[Available data — start]

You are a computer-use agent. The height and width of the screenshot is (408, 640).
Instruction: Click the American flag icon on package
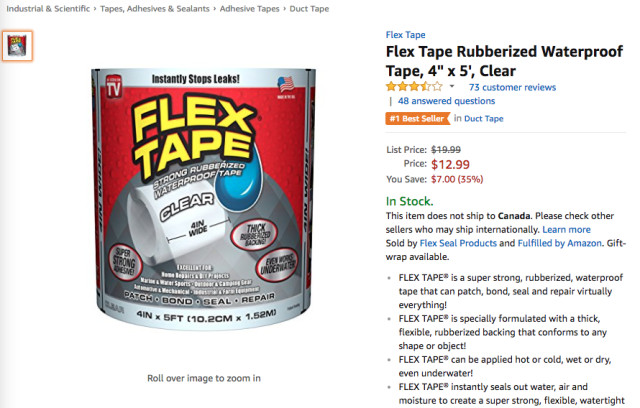(286, 84)
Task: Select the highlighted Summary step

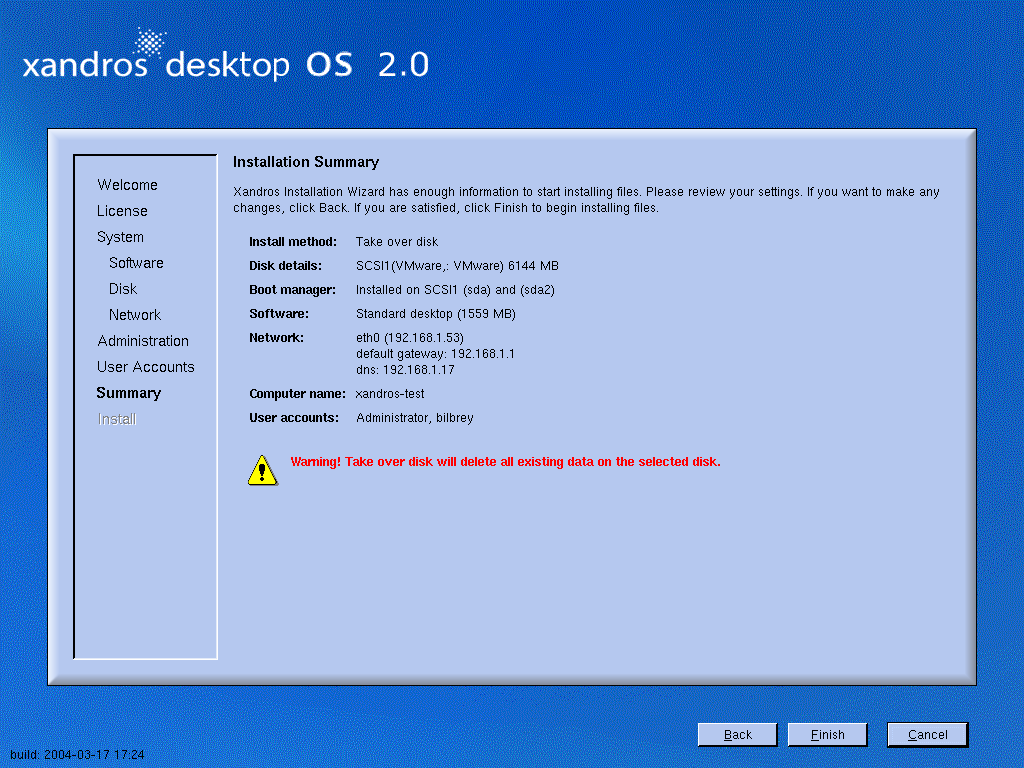Action: 128,393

[Available data — finish]

The records must come back exactly, with their pictures removed.

● Exercise output:
You are a computer-use agent. The height and width of the screenshot is (408, 640).
Instruction: Click the American flag icon on package
(286, 84)
Task: Select the highlighted Summary step

Action: 128,393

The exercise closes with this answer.